##### The input #####
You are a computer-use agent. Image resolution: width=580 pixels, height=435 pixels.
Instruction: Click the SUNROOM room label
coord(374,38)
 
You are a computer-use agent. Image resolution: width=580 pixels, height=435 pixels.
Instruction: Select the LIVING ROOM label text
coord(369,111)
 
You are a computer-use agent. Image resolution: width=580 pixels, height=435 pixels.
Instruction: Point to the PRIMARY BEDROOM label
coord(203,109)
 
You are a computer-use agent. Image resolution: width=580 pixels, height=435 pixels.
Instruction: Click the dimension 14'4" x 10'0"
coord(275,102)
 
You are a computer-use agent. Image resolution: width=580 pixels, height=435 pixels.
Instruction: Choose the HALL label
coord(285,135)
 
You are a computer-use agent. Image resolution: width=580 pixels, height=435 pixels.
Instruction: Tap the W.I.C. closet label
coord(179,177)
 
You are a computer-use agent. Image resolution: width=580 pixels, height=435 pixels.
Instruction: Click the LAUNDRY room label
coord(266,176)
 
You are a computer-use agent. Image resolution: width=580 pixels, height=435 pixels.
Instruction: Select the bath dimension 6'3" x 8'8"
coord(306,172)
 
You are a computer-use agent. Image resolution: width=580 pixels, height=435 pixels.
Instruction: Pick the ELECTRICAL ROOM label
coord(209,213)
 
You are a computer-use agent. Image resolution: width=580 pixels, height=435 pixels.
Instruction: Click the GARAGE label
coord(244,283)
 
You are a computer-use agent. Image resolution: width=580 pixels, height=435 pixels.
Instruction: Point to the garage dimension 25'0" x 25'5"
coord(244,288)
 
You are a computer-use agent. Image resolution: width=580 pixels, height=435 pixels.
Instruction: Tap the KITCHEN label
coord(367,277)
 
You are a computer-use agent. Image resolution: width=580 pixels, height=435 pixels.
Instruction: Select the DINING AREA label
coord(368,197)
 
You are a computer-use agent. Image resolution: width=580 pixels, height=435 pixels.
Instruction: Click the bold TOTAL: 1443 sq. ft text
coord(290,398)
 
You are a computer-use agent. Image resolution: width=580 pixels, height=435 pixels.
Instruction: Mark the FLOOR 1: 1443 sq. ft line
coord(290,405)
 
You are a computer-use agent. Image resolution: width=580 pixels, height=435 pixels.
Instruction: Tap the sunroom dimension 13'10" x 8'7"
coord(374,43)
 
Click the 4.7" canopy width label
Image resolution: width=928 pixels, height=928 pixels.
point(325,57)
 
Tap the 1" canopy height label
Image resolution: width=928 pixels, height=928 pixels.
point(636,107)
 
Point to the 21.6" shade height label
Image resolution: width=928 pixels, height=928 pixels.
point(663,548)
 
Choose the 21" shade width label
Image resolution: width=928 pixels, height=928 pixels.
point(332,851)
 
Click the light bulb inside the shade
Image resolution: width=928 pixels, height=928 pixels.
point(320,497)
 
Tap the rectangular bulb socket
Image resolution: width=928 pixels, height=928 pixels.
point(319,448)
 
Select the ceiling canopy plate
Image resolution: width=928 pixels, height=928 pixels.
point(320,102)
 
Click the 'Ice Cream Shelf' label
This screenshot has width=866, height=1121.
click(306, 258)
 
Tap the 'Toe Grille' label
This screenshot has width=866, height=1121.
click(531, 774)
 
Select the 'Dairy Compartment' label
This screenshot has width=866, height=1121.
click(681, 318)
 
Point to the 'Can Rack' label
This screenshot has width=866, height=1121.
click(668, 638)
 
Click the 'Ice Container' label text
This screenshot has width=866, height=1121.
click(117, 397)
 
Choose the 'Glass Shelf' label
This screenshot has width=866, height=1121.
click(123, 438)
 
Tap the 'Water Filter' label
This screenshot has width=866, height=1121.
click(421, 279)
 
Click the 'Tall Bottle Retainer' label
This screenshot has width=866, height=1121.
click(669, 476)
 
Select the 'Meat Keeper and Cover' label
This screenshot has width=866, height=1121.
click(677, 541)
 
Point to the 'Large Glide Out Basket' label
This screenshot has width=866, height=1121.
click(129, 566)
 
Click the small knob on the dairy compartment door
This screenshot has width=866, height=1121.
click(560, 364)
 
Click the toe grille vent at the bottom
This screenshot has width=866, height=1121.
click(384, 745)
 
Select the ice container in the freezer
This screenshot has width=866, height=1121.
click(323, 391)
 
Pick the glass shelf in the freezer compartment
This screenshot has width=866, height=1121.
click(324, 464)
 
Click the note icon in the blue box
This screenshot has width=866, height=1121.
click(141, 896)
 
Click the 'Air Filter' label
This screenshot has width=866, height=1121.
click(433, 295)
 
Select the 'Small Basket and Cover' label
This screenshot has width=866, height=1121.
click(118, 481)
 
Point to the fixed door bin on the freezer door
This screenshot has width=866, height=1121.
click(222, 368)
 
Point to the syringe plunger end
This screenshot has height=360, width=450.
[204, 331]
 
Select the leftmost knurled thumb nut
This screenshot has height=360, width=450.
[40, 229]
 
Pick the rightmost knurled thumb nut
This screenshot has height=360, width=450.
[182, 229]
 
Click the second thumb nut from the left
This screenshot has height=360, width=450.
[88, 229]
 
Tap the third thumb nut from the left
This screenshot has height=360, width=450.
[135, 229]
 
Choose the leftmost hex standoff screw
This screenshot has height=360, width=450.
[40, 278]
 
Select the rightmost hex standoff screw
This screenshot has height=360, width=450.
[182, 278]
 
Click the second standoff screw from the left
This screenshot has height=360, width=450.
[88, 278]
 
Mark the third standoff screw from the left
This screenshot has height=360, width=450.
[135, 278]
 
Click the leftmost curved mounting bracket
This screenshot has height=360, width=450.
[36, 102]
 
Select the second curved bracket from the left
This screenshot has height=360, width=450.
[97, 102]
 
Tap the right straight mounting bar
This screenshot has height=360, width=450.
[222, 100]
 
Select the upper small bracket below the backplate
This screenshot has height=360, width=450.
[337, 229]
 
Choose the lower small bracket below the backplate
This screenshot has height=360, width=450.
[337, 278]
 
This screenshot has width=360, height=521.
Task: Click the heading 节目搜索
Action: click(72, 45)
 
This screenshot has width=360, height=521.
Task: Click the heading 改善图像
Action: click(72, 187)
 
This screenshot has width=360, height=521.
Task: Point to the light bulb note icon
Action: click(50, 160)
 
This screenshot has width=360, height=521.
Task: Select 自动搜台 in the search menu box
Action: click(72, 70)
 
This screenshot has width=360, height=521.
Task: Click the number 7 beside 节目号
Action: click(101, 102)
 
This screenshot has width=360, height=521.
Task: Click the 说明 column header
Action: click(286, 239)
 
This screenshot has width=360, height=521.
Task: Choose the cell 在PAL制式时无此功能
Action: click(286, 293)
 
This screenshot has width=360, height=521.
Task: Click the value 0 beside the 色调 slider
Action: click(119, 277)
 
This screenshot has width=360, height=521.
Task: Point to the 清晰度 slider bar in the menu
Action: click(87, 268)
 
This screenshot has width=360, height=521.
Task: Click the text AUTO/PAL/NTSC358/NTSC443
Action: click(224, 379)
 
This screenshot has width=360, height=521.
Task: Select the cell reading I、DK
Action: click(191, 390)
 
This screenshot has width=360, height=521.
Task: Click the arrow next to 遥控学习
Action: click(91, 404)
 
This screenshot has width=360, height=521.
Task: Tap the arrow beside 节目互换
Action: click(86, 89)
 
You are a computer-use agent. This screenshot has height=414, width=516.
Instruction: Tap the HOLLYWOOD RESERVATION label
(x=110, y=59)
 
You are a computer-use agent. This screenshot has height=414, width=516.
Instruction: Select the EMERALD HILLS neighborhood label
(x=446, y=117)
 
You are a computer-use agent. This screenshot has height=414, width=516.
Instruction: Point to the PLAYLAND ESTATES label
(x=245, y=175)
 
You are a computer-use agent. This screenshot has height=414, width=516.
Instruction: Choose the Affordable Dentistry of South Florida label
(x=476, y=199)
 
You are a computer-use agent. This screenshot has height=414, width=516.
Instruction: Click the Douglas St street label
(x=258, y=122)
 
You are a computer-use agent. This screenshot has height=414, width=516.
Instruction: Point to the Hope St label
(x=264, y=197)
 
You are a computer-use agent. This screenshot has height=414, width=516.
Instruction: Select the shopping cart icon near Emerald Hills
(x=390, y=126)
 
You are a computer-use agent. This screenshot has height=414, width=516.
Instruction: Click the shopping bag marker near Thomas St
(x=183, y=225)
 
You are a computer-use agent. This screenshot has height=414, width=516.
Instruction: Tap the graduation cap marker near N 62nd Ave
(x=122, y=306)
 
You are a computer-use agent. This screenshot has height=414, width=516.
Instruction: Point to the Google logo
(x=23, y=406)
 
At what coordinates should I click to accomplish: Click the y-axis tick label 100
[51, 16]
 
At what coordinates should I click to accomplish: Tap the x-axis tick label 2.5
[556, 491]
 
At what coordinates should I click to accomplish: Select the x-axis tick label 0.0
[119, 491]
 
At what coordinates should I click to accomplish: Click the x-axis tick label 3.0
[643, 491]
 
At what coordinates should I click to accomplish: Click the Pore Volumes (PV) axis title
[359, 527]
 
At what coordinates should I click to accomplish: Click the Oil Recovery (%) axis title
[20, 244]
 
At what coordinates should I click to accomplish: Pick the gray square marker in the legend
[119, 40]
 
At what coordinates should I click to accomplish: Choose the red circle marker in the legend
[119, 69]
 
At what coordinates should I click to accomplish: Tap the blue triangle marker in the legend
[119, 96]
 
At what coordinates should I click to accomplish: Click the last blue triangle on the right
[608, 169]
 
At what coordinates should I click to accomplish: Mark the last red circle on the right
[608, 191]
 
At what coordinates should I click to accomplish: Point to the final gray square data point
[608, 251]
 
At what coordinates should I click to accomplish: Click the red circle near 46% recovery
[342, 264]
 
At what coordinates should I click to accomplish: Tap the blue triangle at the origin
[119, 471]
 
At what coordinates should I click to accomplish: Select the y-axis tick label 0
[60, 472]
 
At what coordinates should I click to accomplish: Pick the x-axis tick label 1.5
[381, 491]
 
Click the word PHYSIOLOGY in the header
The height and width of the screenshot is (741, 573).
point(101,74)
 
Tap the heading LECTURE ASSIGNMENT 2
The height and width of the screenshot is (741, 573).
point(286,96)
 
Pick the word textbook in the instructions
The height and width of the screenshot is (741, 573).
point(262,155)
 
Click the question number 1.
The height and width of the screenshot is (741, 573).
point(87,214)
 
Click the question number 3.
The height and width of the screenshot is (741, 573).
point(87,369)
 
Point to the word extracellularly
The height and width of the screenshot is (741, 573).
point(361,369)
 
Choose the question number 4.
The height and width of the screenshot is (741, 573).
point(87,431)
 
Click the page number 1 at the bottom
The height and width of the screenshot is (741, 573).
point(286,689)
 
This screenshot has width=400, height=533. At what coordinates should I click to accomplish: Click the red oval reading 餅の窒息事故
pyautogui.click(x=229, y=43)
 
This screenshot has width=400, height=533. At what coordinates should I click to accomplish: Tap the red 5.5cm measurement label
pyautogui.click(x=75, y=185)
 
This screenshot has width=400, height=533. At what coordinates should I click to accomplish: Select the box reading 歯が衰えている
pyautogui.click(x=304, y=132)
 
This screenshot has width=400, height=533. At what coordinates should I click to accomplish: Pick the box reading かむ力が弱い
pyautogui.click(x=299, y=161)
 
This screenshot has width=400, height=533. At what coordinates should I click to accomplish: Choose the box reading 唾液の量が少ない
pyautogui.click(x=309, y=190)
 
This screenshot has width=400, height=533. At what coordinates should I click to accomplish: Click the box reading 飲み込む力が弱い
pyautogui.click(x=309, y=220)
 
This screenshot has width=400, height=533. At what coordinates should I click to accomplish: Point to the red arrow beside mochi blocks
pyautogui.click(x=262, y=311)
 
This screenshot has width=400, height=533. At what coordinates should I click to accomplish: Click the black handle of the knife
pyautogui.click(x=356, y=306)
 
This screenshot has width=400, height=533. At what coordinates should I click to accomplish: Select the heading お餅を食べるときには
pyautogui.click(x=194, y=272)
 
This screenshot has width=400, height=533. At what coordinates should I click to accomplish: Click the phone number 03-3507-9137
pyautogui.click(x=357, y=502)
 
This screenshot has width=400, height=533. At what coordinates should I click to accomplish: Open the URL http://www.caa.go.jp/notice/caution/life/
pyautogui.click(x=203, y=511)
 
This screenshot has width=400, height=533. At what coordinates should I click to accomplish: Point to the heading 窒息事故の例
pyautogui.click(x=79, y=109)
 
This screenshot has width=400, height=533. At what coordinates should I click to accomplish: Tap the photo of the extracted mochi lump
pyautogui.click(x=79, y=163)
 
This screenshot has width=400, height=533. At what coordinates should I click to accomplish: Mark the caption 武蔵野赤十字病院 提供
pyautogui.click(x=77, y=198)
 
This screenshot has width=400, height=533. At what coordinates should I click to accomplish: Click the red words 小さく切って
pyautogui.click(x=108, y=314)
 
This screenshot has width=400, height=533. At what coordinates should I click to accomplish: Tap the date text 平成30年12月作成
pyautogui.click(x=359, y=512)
#####
Starting at the first row and stopping after the line that contains "coord(367,277)", replace "computer-use agent" with "screen-reading agent" and give those lines again with everything else left as it is.

**Exercise solution:**
You are a screen-reading agent. Image resolution: width=580 pixels, height=435 pixels.
Instruction: Click the SUNROOM room label
coord(374,38)
 
You are a screen-reading agent. Image resolution: width=580 pixels, height=435 pixels.
Instruction: Select the LIVING ROOM label text
coord(369,111)
 
You are a screen-reading agent. Image resolution: width=580 pixels, height=435 pixels.
Instruction: Point to the PRIMARY BEDROOM label
coord(203,109)
 
You are a screen-reading agent. Image resolution: width=580 pixels, height=435 pixels.
Instruction: Click the dimension 14'4" x 10'0"
coord(275,102)
 
You are a screen-reading agent. Image resolution: width=580 pixels, height=435 pixels.
Instruction: Choose the HALL label
coord(285,135)
 
You are a screen-reading agent. Image resolution: width=580 pixels, height=435 pixels.
Instruction: Tap the W.I.C. closet label
coord(179,177)
 
You are a screen-reading agent. Image resolution: width=580 pixels, height=435 pixels.
Instruction: Click the LAUNDRY room label
coord(266,176)
 
You are a screen-reading agent. Image resolution: width=580 pixels, height=435 pixels.
Instruction: Select the bath dimension 6'3" x 8'8"
coord(306,172)
 
You are a screen-reading agent. Image resolution: width=580 pixels, height=435 pixels.
Instruction: Pick the ELECTRICAL ROOM label
coord(209,213)
 
You are a screen-reading agent. Image resolution: width=580 pixels, height=435 pixels.
Instruction: Click the GARAGE label
coord(244,283)
 
You are a screen-reading agent. Image resolution: width=580 pixels, height=435 pixels.
Instruction: Point to the garage dimension 25'0" x 25'5"
coord(244,288)
 
You are a screen-reading agent. Image resolution: width=580 pixels, height=435 pixels.
Instruction: Tap the KITCHEN label
coord(367,277)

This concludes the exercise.